The server exposes 45 tools grouped by resource type.

Authentication

ToolDescription
loginLog in with your email and password. Saves the session token to ~/.simplifyd/config.json.
get-meReturn the profile of the currently authenticated user.

Workspaces

ToolDescription
list-workspacesList all workspaces accessible to the authenticated user.
get-workspaceGet details of a specific workspace including wallet balance and projects.
create-workspaceCreate a new workspace.
update-workspaceUpdate the display name of an existing workspace.
get-workspace-usageGet current-month billing usage (CPU, memory, data costs).
get-workspace-transactionsList billing transactions (credits and debits).
list-workspace-membersList all members of a workspace.
add-workspace-memberInvite a user by email address.
remove-workspace-memberRemove a member from a workspace.
fund-workspaceInitiate a wallet top-up via Paystack, Stripe, or bank transfer.

Projects

ToolDescription
list-projectsList all projects in a workspace.
get-projectGet details of a specific project.
create-projectCreate a new project inside a workspace.
update-projectRename an existing project.

Environments

ToolDescription
list-environmentsList all environments in a project.
get-environmentGet environment details including services and variables.
create-environmentCreate a new environment inside a project.
update-environmentRename an existing environment.
list-env-variablesList all shared environment variables.
create-env-variableCreate a new shared environment variable.
update-env-variableUpdate the value of an existing variable.
delete-env-variableDelete a shared environment variable.

Services

ToolDescription
get-serviceGet full service details: status, config, variables, ingress rules.
create-serviceCreate a Docker container or PostgreSQL database service.
update-serviceUpdate service name, vCPUs, memory, or replica count.
delete-serviceDelete a service and all its resources.
list-service-variablesList environment variables set on a service.
add-service-variableAdd a single environment variable to a service.
set-service-variablesBulk-set environment variables on a service.
delete-service-variableDelete a specific service environment variable.
add-service-ingressCreate an HTTP/gRPC ingress rule (public URL via Cloudflare DNS).
delete-service-ingressRemove an ingress rule by FQDN.
add-tcp-proxyExpose a service port externally via TCP proxy.
add-shared-variableLink a shared environment variable into a specific service.

Deployments

ToolDescription
list-deploymentsList all deployments for a service, most recent first.
get-deploymentGet deployment details: status, resource allocation, timestamps.
deploy-serviceDeploy a service, optionally specifying a new image or resource limits.
redeploy-serviceRedeploy the active deployment (useful after config or variable changes).
undeploy-serviceStop and remove the active deployment without deleting the service.
get-deployment-logsFetch logs for a specific deployment.

API Tokens

ToolDescription
list-tokensList all API tokens for a project.
create-tokenCreate a new project token scoped to a specific environment.
delete-tokenRevoke a project API token.

Security considerations

The MCP server uses your API token to make real changes to your infrastructure. Take the following precautions.

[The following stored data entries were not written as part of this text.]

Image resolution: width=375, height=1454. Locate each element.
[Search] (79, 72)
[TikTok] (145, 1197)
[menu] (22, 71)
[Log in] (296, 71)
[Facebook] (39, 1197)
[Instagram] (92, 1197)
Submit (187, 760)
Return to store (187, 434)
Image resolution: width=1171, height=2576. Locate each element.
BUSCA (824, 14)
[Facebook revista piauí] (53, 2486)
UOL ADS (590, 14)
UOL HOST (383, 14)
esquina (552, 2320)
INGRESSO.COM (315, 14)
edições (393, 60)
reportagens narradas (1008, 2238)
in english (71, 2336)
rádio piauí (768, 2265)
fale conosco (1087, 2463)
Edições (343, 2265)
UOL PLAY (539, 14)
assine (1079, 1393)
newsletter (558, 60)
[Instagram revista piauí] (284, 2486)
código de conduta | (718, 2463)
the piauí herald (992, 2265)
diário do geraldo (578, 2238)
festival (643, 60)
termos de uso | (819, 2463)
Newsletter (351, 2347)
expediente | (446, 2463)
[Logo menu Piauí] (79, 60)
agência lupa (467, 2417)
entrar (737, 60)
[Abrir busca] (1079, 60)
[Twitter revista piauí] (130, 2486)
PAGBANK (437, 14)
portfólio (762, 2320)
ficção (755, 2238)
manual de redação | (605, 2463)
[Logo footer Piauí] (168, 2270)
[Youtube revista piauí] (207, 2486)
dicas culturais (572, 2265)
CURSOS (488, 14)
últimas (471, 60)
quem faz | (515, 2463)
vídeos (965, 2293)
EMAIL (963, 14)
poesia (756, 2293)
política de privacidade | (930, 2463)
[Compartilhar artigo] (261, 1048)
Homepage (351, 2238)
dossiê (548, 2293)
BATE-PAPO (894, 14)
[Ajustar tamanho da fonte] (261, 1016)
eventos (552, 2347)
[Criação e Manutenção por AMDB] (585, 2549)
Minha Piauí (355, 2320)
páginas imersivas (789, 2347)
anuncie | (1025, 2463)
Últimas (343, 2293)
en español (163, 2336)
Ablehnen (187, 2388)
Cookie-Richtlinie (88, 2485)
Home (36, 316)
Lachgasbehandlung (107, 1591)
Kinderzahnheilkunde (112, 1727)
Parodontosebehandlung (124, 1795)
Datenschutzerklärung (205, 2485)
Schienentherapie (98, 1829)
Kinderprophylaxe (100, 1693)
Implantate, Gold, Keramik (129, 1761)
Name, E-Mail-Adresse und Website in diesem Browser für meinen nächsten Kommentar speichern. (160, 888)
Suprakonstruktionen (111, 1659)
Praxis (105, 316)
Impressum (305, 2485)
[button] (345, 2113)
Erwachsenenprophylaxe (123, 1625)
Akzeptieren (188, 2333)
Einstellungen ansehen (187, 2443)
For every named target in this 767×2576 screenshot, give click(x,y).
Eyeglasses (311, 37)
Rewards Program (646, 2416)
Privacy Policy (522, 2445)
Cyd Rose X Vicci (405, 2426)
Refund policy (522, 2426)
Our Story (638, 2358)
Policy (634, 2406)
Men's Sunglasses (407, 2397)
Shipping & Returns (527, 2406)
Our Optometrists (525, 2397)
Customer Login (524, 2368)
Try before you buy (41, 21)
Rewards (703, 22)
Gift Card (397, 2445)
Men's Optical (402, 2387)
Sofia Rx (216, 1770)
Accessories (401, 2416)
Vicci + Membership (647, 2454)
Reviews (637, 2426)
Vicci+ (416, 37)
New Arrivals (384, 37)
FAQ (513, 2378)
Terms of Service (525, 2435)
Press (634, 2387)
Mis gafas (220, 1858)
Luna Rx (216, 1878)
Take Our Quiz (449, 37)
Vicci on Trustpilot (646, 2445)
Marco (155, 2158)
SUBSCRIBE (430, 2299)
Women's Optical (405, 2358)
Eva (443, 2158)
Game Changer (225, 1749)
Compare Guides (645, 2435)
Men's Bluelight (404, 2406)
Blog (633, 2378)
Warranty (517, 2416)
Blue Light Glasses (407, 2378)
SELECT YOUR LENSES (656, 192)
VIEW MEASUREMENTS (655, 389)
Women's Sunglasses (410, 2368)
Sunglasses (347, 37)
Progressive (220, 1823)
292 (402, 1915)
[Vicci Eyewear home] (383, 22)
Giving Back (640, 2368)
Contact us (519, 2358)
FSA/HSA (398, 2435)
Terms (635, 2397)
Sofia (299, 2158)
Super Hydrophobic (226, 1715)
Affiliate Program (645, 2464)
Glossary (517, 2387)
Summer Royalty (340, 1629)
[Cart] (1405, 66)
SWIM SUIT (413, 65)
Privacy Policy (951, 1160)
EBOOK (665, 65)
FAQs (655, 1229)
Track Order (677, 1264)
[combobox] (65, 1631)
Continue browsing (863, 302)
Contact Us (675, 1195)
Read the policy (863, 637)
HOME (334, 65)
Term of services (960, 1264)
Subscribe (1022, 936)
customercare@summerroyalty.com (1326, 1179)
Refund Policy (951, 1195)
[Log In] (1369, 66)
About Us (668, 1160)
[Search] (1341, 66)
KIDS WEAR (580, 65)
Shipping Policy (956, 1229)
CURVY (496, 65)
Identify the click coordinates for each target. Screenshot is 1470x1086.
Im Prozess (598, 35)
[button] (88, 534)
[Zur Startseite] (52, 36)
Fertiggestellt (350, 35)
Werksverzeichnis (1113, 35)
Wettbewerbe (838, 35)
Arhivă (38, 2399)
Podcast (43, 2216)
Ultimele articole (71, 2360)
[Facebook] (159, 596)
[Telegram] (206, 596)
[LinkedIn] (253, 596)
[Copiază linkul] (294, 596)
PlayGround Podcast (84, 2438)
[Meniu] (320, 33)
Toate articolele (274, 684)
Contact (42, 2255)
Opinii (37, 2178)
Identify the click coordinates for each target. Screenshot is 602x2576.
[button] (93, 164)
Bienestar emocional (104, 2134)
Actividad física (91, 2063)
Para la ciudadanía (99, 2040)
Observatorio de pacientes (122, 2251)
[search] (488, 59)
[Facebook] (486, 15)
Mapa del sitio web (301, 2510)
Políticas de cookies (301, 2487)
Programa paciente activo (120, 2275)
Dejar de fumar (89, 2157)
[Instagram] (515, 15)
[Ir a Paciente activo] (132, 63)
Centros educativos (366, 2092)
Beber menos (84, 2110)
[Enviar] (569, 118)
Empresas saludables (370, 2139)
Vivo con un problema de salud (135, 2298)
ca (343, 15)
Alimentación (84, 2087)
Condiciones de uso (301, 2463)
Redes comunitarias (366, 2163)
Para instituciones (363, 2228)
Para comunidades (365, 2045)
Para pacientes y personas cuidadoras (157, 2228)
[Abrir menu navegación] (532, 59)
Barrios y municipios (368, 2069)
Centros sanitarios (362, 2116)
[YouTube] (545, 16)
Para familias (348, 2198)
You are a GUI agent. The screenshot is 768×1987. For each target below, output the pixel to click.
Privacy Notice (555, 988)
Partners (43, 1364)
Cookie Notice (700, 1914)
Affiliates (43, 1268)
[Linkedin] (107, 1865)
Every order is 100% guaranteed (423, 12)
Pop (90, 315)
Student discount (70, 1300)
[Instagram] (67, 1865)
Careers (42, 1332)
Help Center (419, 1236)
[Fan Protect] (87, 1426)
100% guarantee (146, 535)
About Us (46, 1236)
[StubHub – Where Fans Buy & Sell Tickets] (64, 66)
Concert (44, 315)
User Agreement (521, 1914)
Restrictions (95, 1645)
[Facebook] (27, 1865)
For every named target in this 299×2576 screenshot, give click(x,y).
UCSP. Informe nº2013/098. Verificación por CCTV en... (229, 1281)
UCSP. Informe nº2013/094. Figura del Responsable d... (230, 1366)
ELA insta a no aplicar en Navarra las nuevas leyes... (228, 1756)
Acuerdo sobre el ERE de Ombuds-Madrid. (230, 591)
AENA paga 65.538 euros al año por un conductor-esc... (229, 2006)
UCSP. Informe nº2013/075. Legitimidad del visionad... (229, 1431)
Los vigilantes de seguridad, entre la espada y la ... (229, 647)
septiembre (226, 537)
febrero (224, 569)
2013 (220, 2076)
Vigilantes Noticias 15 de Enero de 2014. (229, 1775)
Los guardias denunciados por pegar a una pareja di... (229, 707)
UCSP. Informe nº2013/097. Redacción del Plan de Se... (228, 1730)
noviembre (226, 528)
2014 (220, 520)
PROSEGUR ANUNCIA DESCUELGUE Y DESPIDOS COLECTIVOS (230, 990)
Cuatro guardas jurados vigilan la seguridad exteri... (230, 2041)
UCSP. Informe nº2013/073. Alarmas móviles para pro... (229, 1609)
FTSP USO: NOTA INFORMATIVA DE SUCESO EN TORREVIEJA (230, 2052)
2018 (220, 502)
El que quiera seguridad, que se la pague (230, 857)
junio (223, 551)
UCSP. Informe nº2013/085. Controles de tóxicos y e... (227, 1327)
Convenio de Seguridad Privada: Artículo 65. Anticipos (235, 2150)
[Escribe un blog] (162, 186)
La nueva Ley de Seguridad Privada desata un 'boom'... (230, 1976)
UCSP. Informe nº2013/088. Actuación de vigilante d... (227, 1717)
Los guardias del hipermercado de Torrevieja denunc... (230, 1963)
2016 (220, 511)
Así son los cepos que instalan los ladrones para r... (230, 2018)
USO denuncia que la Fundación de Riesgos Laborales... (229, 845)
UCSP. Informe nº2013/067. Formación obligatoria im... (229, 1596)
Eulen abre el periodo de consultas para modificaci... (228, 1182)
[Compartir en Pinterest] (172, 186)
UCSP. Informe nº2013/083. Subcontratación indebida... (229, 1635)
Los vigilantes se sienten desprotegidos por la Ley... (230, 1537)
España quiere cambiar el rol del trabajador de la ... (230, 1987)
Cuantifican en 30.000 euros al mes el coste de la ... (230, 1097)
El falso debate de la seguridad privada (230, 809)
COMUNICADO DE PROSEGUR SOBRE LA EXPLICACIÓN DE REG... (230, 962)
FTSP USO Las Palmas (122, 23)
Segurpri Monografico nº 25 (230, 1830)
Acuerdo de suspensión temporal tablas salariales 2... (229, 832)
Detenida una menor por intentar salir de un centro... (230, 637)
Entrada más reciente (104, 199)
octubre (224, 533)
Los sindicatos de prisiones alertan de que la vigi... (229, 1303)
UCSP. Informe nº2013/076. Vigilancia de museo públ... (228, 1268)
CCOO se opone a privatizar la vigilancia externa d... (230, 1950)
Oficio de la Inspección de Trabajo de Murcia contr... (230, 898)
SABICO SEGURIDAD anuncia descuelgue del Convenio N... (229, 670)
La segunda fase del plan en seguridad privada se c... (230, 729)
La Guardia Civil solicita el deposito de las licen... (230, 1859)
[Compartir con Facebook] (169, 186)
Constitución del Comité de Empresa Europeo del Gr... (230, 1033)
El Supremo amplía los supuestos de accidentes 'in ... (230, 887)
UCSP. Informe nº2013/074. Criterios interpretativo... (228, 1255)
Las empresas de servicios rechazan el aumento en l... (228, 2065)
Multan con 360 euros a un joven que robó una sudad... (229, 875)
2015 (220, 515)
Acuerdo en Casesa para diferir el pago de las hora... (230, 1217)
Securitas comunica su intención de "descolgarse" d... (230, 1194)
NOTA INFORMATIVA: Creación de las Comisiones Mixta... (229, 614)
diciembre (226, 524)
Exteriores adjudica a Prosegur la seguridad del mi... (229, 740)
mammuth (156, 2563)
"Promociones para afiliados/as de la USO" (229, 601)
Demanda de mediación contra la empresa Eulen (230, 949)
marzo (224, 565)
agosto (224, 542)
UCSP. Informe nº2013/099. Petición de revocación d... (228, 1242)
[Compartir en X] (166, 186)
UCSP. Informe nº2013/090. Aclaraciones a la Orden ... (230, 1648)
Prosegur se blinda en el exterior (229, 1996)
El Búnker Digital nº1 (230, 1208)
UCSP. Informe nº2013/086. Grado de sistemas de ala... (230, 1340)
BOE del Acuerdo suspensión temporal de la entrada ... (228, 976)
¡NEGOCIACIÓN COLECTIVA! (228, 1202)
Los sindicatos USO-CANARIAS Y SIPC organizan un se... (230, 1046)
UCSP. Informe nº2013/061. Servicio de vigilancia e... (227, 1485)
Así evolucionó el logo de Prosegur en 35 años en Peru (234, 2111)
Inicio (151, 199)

  • Review AI actions before they execute. Most MCP clients show you the tool call and its arguments before running. Read them carefully, especially for destructive operations like delete-service or undeploy-service.
  • Use scoped tokens. Create a dedicated token with access to only the environments the AI assistant needs. Avoid using your personal JWT from edge auth login.
  • Restrict to non-production environments when experimenting. Give the AI access to a staging or dev environment first until you are confident in its behaviour.
  • Do not share your ~/.simplifyd/config.json. It contains your authentication token in plain text.
  • Rotate tokens regularly. If you suspect a token has been compromised, revoke it immediately from the dashboard or with edge token delete <slug>.

Feature requests

The MCP server is open source. If a tool or workflow is missing, open an issue or pull request in the cloud monorepo.